Note : La première syntaxe peut apporter dans certains cas un plus en terme de compréhension. C’est le cas quand le numéro a un lien avec le sens de la variable. Par exemple, les variables RESULT98, RESULT99 et RESULT00 peuvent avoir les positions 1998, 1999 et 2000 et donc avoir un caractère informatif.

4. Appeler un array

Pour appeler un élément d’un array (une variable), il faut donner le nom de l’array suivi de la position de la variable dans l’array.

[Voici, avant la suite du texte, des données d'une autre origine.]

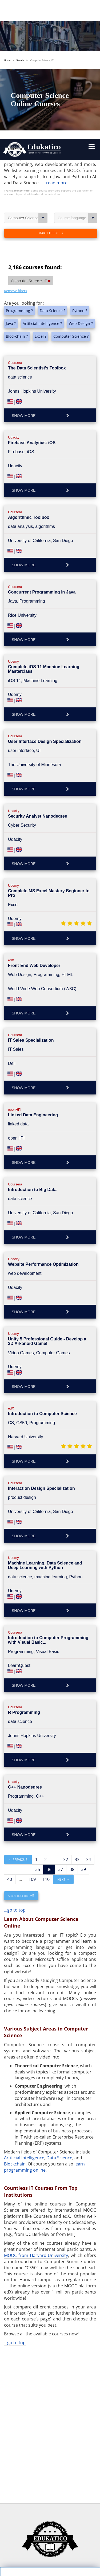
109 (32, 1727)
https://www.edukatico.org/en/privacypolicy (50, 2509)
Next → (63, 1727)
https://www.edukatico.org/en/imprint (45, 2522)
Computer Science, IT (27, 66)
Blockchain (15, 2012)
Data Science (59, 2006)
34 (88, 1708)
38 (72, 1718)
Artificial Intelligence (24, 2006)
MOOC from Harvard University (36, 2104)
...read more (55, 31)
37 (60, 1718)
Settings (31, 2480)
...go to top (15, 1758)
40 (9, 1727)
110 (46, 1727)
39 (83, 1718)
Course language (78, 66)
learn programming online (44, 2015)
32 (65, 1708)
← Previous (18, 1708)
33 (77, 1708)
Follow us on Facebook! (28, 2554)
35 (37, 1718)
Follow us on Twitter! (73, 2554)
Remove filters (15, 139)
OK (31, 2489)
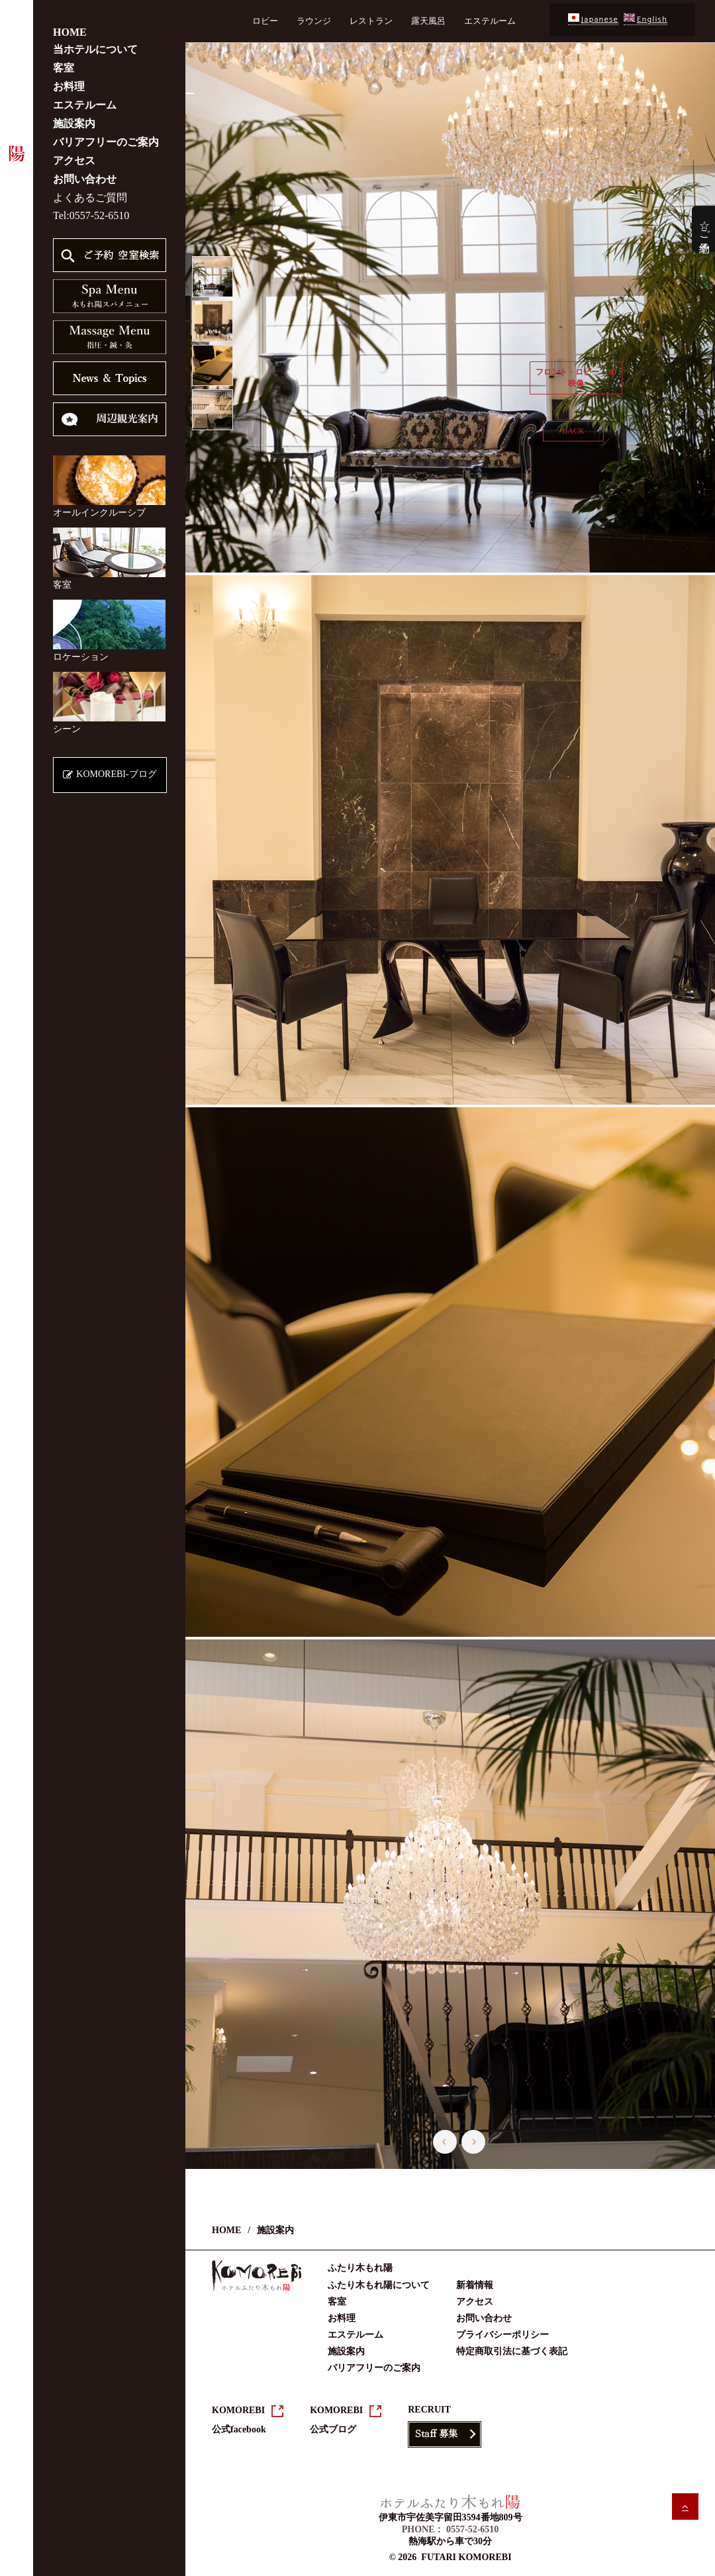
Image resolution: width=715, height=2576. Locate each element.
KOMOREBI (238, 2410)
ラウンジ (314, 21)
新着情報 (474, 2285)
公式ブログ (333, 2429)
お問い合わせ (85, 179)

Ainsi :

  • ny{1} désigne la variable PREGNY
  • ny{2} fait référence à la variable VALIDNY
  • ny{3} concerne la variable AENY

data final;
set final;
array ny {*} pregny validny aeny;
*variable PREGNY;
if ny{1}=1 then ny{1}=0;
else ny{1}=1;
*variable VALIDNY;
if ny{2}=1 then ny{2}=0;
else ny{2}=1;

*variable AENY;
if ny{3}=1 then ny{3}=0;
else ny{3}=1;

run;

L’intérêt de cette notation vient dans l’usage d’une boucle où la position de la variable sera automatiquement changé.

data final;
set final;
array ny {*} pregny validny aeny;
do i=1 to dim(ny)
;*do i=1 to 3;
if ny{i}=1 then ny{i}=0;
else ny{i}=1;
end;
run;

Pour les plus paresseux comme moi, on demandera à SAS de calculer le nombre d’éléments contenus dans l’array (la dimension) au moyen de la fonction SAS propre à l’array DIM().

Je vous proposerai dans les semaines à venir un autre article sur les subtilités de l’array.